** START OF RECORDS PROVIDED **
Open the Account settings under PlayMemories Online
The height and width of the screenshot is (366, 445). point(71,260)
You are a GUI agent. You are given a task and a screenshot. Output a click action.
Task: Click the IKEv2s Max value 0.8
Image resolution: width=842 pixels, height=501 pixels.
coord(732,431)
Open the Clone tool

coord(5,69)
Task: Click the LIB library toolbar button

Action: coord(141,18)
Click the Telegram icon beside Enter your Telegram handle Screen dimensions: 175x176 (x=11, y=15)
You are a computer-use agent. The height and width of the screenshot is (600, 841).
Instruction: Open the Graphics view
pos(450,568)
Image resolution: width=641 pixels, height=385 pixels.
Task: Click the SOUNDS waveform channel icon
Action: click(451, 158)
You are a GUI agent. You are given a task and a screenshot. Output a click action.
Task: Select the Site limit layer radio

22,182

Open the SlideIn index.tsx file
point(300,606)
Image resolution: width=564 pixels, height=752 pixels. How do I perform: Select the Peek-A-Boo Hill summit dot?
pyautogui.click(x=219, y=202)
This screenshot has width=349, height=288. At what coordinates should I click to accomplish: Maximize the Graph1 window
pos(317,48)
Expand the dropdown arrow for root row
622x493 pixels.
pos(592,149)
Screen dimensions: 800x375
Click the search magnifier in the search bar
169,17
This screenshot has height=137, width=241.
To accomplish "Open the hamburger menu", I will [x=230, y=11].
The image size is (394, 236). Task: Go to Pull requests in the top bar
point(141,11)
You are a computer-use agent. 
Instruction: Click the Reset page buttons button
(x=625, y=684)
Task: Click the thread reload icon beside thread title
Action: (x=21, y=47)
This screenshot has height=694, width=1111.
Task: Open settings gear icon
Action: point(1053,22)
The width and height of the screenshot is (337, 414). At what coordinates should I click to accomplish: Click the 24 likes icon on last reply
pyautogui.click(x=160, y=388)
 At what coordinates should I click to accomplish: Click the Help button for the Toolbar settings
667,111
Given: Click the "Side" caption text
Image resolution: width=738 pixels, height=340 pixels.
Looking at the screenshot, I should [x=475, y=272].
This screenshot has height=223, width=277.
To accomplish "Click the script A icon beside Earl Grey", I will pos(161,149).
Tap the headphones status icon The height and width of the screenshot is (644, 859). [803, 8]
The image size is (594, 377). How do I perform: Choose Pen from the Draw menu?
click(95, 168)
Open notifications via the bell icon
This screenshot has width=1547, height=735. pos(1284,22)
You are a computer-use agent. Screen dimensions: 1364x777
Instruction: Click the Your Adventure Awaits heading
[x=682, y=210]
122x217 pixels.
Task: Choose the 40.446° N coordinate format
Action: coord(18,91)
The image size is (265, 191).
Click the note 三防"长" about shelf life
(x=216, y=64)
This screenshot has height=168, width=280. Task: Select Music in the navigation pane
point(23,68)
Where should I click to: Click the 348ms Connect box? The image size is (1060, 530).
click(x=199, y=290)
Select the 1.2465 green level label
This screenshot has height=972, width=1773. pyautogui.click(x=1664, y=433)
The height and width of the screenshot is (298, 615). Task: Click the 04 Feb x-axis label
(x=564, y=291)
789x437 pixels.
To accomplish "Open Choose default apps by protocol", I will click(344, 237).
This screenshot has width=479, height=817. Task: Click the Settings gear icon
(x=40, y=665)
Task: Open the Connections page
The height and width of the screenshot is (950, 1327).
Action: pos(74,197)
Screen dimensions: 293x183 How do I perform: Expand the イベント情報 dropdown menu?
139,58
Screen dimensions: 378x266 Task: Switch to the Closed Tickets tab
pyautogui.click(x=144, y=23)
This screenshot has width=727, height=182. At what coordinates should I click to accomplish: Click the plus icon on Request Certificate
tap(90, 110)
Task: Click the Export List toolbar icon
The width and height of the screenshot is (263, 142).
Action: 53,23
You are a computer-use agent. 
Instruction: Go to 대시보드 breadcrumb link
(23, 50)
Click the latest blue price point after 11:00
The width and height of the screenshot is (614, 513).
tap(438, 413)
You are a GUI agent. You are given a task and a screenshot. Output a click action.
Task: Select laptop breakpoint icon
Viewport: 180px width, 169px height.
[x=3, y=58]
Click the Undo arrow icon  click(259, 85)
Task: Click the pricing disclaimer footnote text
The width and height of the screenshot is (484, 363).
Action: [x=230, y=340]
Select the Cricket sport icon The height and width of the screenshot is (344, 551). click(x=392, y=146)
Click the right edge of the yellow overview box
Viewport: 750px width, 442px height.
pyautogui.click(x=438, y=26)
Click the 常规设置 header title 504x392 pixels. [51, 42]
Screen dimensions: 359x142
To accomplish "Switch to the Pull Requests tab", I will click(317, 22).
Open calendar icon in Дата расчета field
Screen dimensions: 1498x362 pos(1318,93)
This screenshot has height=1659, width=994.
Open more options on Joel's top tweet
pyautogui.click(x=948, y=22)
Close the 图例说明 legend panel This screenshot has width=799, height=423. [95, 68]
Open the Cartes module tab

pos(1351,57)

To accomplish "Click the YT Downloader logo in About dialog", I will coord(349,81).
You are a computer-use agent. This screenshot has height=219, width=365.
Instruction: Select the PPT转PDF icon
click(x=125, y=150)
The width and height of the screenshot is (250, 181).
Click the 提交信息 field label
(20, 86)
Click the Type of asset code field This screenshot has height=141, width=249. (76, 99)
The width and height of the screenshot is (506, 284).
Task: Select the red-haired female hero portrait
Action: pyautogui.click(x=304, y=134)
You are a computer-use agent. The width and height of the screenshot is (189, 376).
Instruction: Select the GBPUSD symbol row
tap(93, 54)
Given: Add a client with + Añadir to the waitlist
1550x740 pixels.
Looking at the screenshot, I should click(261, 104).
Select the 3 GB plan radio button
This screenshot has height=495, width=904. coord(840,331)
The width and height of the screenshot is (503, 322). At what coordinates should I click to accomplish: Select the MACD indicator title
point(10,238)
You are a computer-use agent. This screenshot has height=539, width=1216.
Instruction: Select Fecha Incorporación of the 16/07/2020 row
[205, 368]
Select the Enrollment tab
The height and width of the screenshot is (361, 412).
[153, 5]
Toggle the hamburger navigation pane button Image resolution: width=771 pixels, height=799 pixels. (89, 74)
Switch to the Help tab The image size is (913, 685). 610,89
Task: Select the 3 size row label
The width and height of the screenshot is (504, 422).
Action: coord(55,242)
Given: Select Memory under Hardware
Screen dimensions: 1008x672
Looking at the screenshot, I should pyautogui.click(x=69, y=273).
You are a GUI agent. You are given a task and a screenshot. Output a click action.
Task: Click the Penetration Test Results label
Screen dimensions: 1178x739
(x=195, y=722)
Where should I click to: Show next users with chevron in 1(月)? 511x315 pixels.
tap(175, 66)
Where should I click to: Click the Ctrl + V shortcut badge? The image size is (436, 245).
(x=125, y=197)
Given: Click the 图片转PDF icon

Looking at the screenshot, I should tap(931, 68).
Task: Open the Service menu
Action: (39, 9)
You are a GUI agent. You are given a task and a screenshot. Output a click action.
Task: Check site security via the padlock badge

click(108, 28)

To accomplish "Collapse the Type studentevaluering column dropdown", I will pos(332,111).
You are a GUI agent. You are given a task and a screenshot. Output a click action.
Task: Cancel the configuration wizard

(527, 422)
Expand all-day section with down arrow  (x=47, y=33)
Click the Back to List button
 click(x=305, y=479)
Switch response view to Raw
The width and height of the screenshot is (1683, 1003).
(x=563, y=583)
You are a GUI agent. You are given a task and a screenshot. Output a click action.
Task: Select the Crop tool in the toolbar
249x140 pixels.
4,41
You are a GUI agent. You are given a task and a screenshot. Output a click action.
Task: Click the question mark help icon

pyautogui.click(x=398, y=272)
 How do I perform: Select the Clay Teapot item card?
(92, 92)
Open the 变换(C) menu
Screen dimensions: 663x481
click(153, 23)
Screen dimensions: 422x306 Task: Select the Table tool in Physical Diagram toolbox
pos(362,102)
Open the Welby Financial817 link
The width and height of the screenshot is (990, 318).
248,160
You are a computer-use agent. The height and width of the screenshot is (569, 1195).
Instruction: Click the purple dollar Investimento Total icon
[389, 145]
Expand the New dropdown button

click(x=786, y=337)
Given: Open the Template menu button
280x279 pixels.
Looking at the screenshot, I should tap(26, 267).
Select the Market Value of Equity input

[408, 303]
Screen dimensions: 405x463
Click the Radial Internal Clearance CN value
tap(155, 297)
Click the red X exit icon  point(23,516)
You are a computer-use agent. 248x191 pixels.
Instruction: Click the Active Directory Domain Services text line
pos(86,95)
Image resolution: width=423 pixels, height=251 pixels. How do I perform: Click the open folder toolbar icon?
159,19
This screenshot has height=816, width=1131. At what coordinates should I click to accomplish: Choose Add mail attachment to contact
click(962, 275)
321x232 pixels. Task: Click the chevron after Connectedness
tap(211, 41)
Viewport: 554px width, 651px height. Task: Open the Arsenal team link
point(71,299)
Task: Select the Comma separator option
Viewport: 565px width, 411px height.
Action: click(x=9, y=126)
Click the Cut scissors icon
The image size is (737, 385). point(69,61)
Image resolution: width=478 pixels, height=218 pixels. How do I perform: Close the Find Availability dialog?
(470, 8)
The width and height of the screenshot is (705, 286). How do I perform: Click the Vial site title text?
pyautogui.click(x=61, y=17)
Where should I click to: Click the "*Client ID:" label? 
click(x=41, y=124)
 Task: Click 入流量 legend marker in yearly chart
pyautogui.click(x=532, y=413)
** END OF RECORDS PROVIDED **
## [BRIEF]
Please rewrite the material starting with the line with "Task: Click the Export List toolbar icon" and going on through the line with "tap(93, 54)", replacing "Instruction" with "Command" and leaving everything else unchanged.

## [THE ANSWER]
Task: Click the Export List toolbar icon
The width and height of the screenshot is (263, 142).
Action: 53,23
You are a computer-use agent. 
Command: Go to 대시보드 breadcrumb link
(23, 50)
Click the latest blue price point after 11:00
The width and height of the screenshot is (614, 513).
tap(438, 413)
You are a GUI agent. You are given a task and a screenshot. Output a click action.
Task: Select laptop breakpoint icon
Viewport: 180px width, 169px height.
[x=3, y=58]
Click the Undo arrow icon  click(259, 85)
Task: Click the pricing disclaimer footnote text
The width and height of the screenshot is (484, 363).
Action: [x=230, y=340]
Select the Cricket sport icon The height and width of the screenshot is (344, 551). click(x=392, y=146)
Click the right edge of the yellow overview box
Viewport: 750px width, 442px height.
pyautogui.click(x=438, y=26)
Click the 常规设置 header title 504x392 pixels. [51, 42]
Screen dimensions: 359x142
To accomplish "Switch to the Pull Requests tab", I will click(317, 22).
Open calendar icon in Дата расчета field
Screen dimensions: 1498x362 pos(1318,93)
This screenshot has height=1659, width=994.
Open more options on Joel's top tweet
pyautogui.click(x=948, y=22)
Close the 图例说明 legend panel This screenshot has width=799, height=423. [95, 68]
Open the Cartes module tab

pos(1351,57)

To accomplish "Click the YT Downloader logo in About dialog", I will coord(349,81).
You are a computer-use agent. This screenshot has height=219, width=365.
Command: Select the PPT转PDF icon
click(x=125, y=150)
The width and height of the screenshot is (250, 181).
Click the 提交信息 field label
(20, 86)
Click the Type of asset code field This screenshot has height=141, width=249. (76, 99)
The width and height of the screenshot is (506, 284).
Task: Select the red-haired female hero portrait
Action: pyautogui.click(x=304, y=134)
You are a computer-use agent. The width and height of the screenshot is (189, 376).
Command: Select the GBPUSD symbol row
tap(93, 54)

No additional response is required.